[Collected data]

————

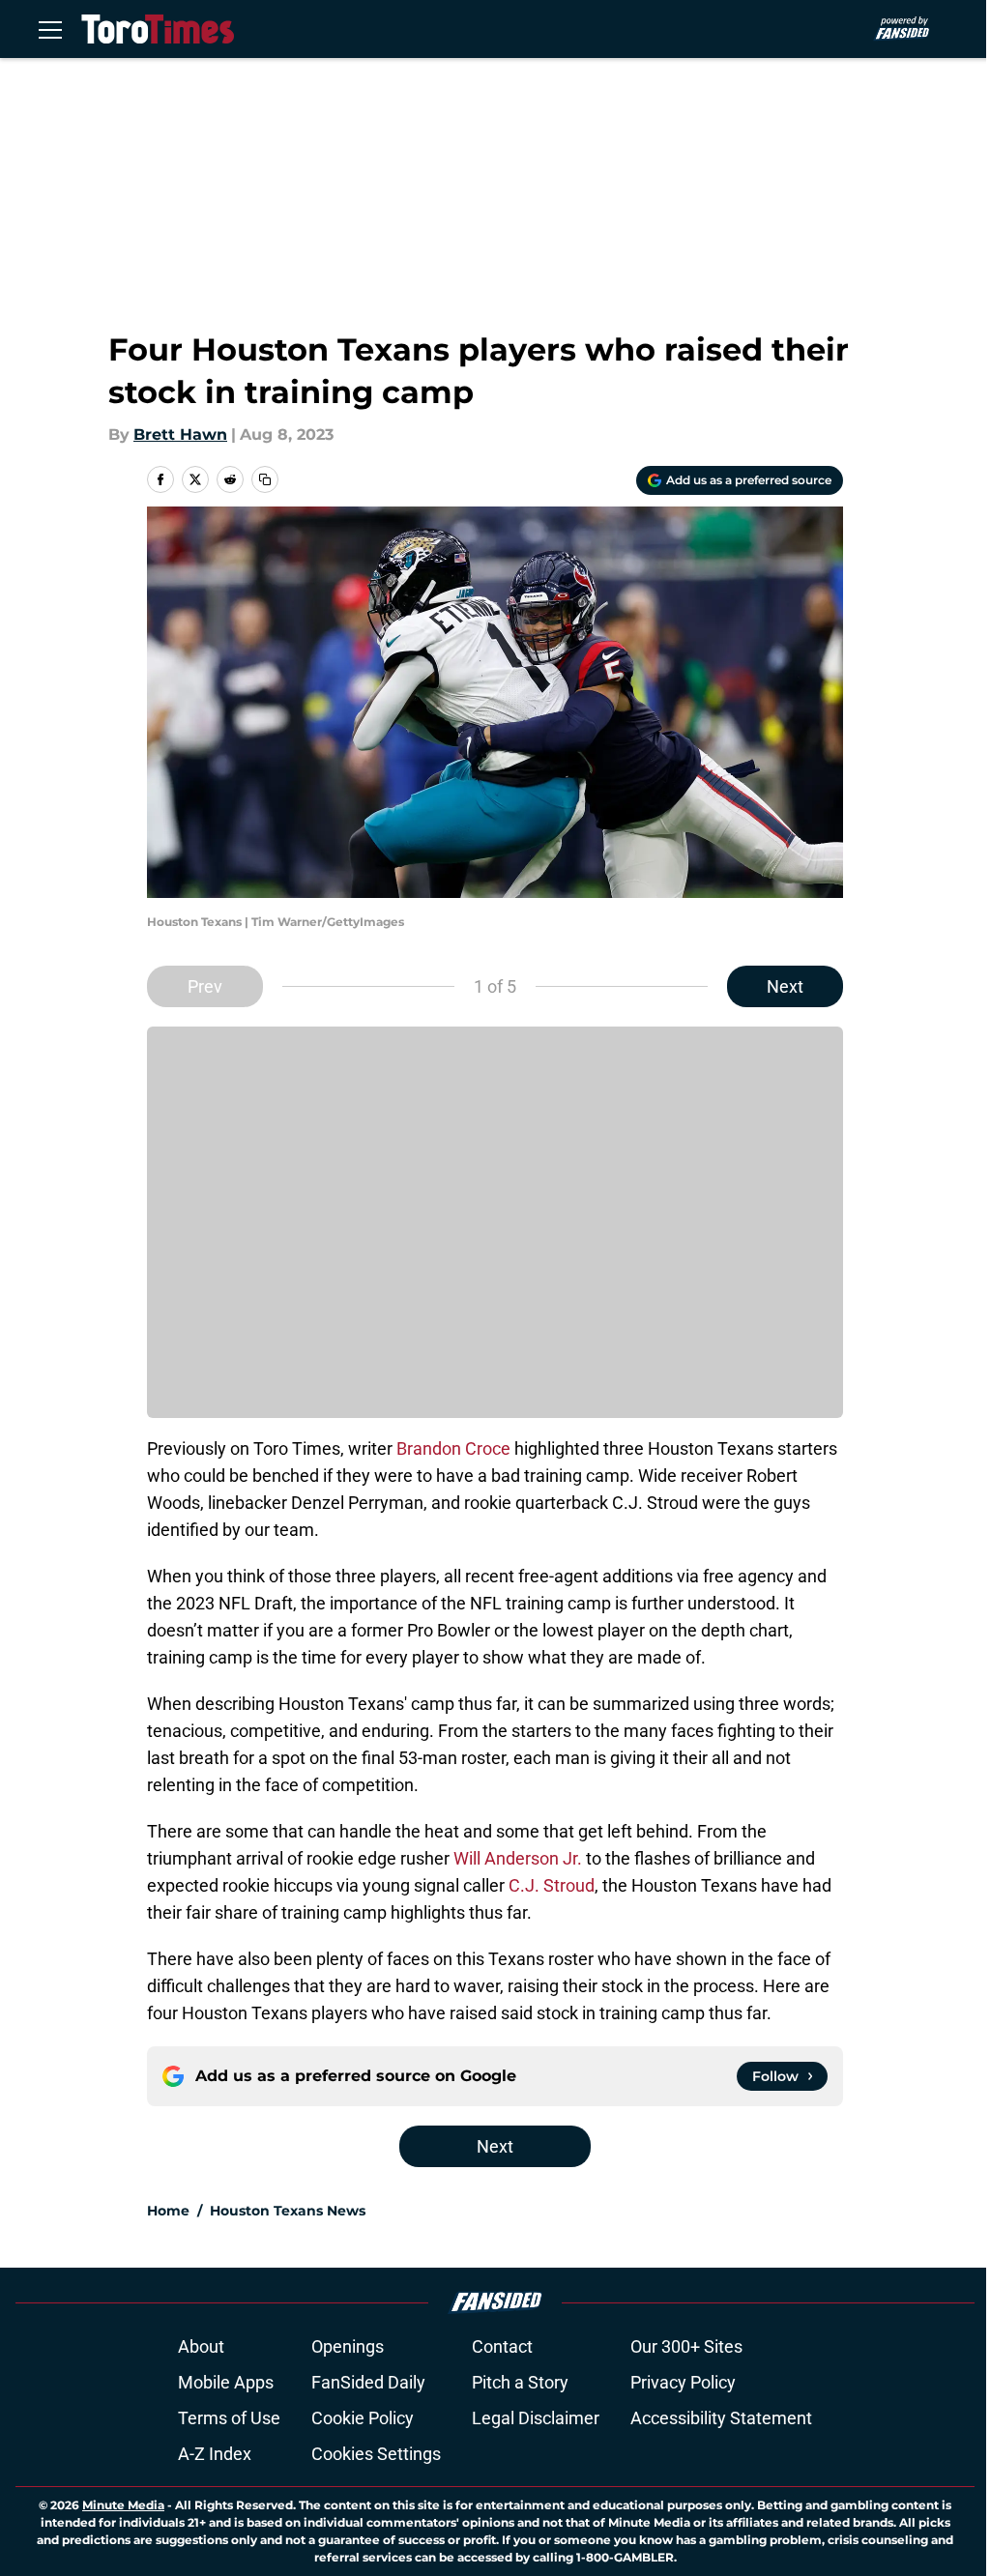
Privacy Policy (683, 2382)
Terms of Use (229, 2418)
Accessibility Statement (721, 2418)
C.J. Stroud (552, 1885)
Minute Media (123, 2505)
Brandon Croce (453, 1448)
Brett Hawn (180, 434)
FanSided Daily (368, 2382)
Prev (205, 986)
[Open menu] (50, 29)
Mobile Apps (226, 2382)
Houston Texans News (287, 2210)
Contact (502, 2346)
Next (785, 986)
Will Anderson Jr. (517, 1858)
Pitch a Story (520, 2382)
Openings (347, 2346)
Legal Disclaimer (535, 2418)
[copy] (264, 479)
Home (168, 2210)
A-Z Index (214, 2454)
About (201, 2346)
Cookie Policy (362, 2418)
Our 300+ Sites (686, 2346)
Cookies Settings (376, 2454)
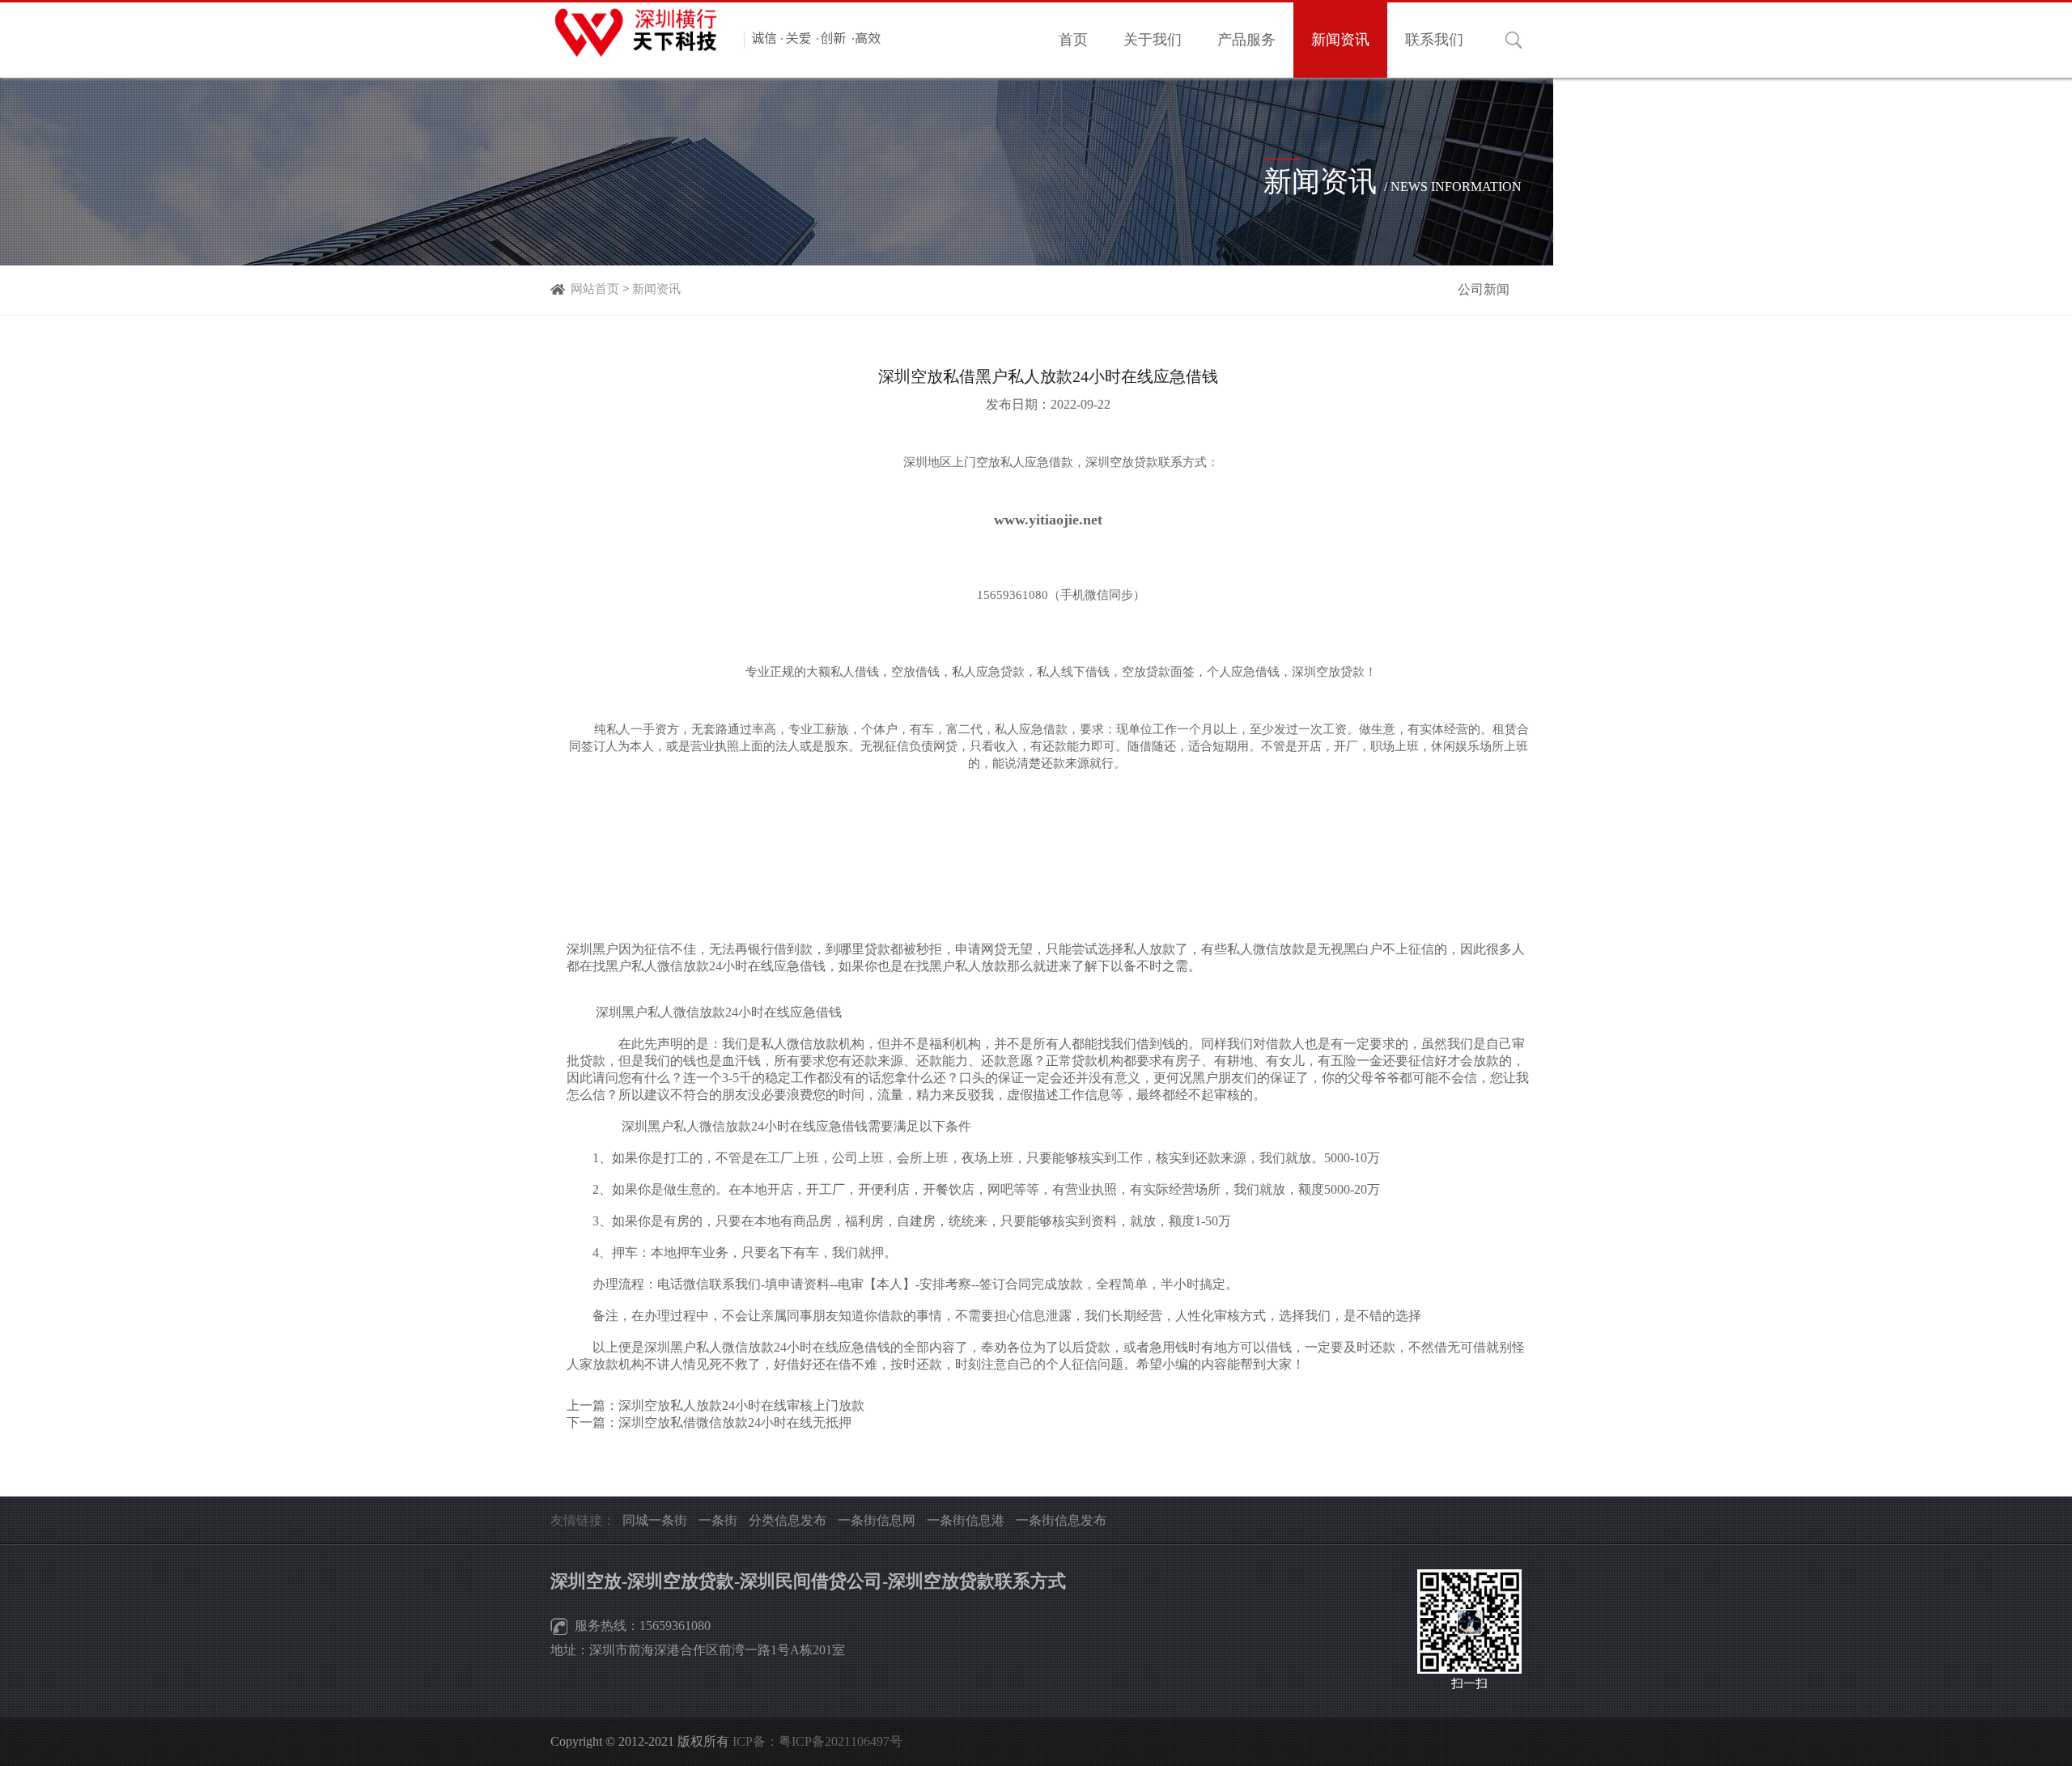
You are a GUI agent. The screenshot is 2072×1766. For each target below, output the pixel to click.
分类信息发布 (787, 1520)
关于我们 (1152, 40)
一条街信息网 (876, 1520)
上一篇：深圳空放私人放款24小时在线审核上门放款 (715, 1405)
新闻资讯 (1340, 40)
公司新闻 (1483, 289)
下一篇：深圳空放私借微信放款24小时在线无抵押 (709, 1422)
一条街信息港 (965, 1520)
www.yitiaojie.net (1048, 520)
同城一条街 (654, 1520)
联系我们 (1434, 40)
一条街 (717, 1520)
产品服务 (1246, 40)
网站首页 (595, 288)
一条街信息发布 (1061, 1520)
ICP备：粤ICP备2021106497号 (817, 1741)
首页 (1073, 40)
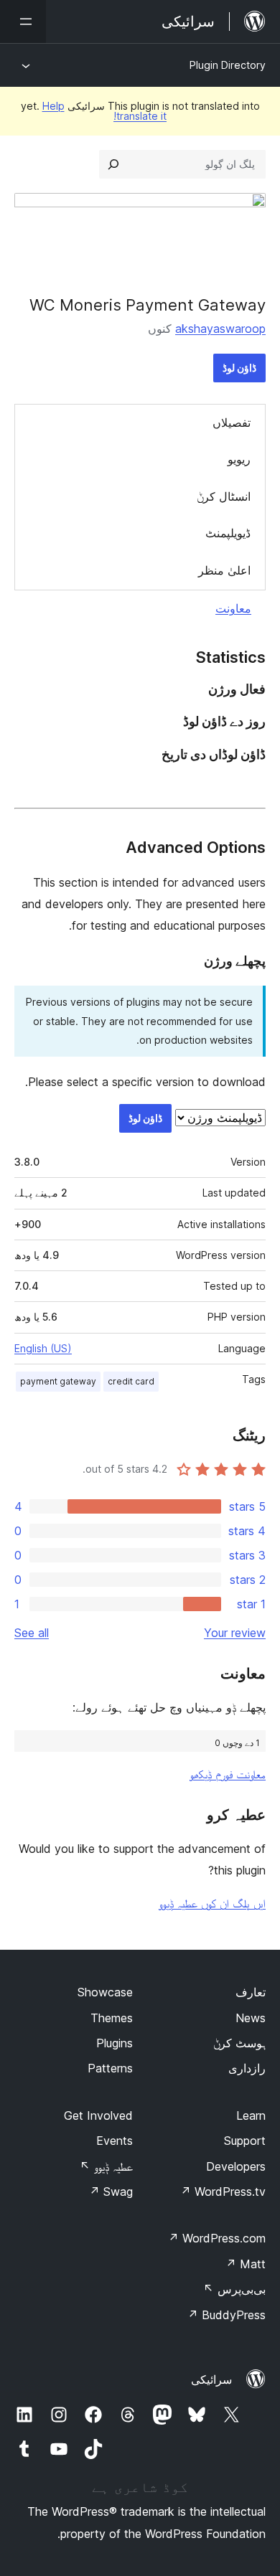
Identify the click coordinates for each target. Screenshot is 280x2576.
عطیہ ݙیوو (106, 2166)
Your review (235, 1633)
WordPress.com (217, 2238)
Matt (245, 2264)
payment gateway (58, 1381)
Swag (111, 2191)
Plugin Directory (228, 65)
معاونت (233, 608)
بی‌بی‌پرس (234, 2289)
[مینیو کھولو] (23, 21)
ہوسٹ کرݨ (239, 2043)
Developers (236, 2166)
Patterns (110, 2068)
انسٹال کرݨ (224, 496)
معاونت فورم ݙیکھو (228, 1774)
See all (31, 1633)
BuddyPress (226, 2315)
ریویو (239, 459)
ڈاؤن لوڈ (239, 368)
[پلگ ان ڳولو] (113, 164)
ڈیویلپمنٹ (228, 533)
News (250, 2018)
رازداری (247, 2068)
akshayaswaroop (220, 328)
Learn (251, 2115)
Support (245, 2140)
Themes (111, 2018)
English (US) (43, 1348)
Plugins (114, 2043)
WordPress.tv (223, 2191)
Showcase (105, 1992)
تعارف (250, 1992)
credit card (131, 1381)
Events (114, 2140)
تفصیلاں (232, 422)
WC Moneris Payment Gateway (147, 305)
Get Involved (98, 2115)
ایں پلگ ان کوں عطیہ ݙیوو (212, 1903)
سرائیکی (211, 2379)
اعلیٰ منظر (224, 570)
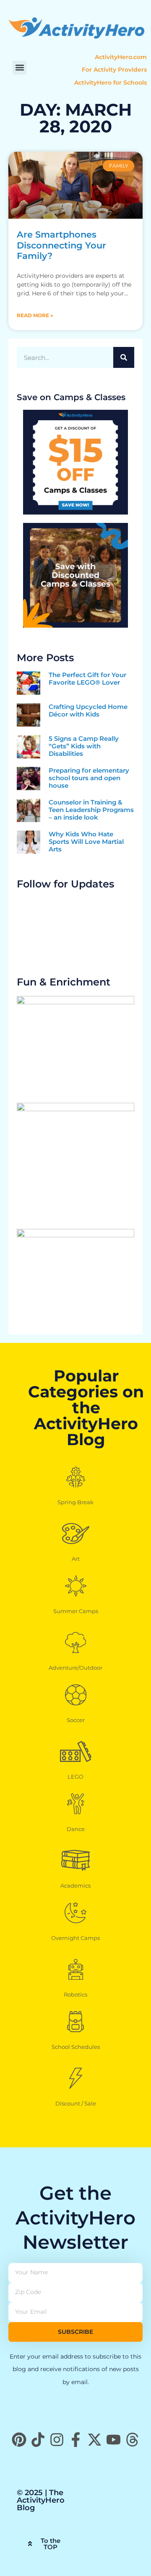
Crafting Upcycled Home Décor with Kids (88, 710)
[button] (19, 68)
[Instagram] (56, 2439)
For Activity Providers (114, 69)
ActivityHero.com (121, 57)
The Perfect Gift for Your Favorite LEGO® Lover (87, 678)
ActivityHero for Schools (110, 82)
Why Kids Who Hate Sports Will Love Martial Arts (86, 841)
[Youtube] (113, 2439)
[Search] (123, 357)
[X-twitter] (94, 2439)
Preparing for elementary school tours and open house (89, 777)
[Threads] (132, 2439)
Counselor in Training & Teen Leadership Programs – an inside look (91, 809)
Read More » (35, 315)
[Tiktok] (38, 2439)
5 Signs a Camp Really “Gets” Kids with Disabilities (84, 746)
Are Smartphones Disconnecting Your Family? (61, 245)
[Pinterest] (19, 2439)
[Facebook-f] (75, 2439)
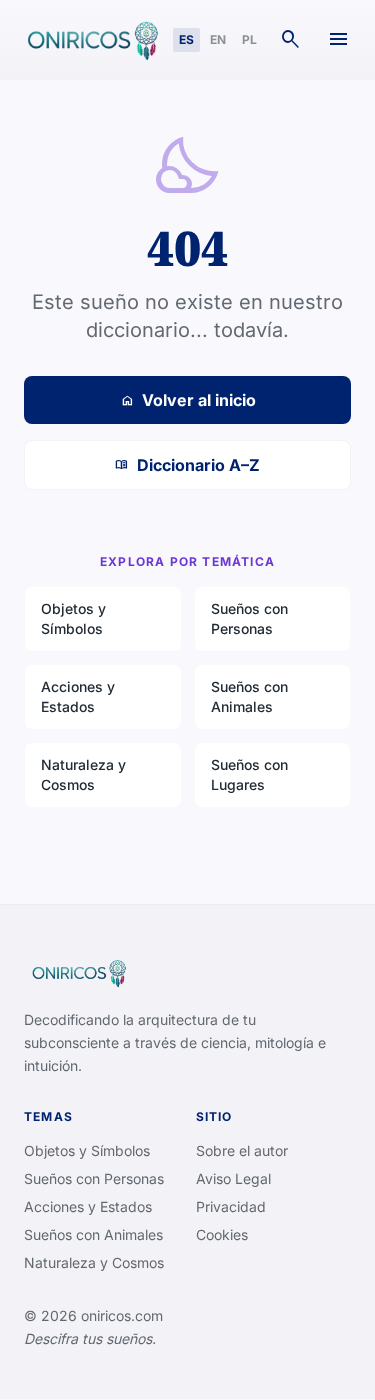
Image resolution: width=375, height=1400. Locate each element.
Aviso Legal (233, 1178)
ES (186, 39)
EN (218, 39)
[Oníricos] (90, 40)
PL (249, 39)
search (291, 40)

————

* **ACTION ITEM**
Could you set down, exactly as written, every line from the start of the records above through the line containing "Cookie Policy (362, 2418)", leaving the pictures out?

* **RESULT**
Privacy Policy (683, 2382)
Terms of Use (229, 2418)
Accessibility Statement (721, 2418)
C.J. Stroud (552, 1885)
Minute Media (123, 2505)
Brandon Croce (453, 1448)
Brett Hawn (180, 434)
FanSided Daily (368, 2382)
Prev (205, 986)
[Open menu] (50, 29)
Mobile Apps (226, 2382)
Houston Texans News (287, 2210)
Contact (502, 2346)
Next (785, 986)
Will Anderson Jr. (517, 1858)
Pitch a Story (520, 2382)
Openings (347, 2346)
Legal Disclaimer (535, 2418)
[copy] (264, 479)
Home (168, 2210)
A-Z Index (214, 2454)
About (201, 2346)
Cookie Policy (362, 2418)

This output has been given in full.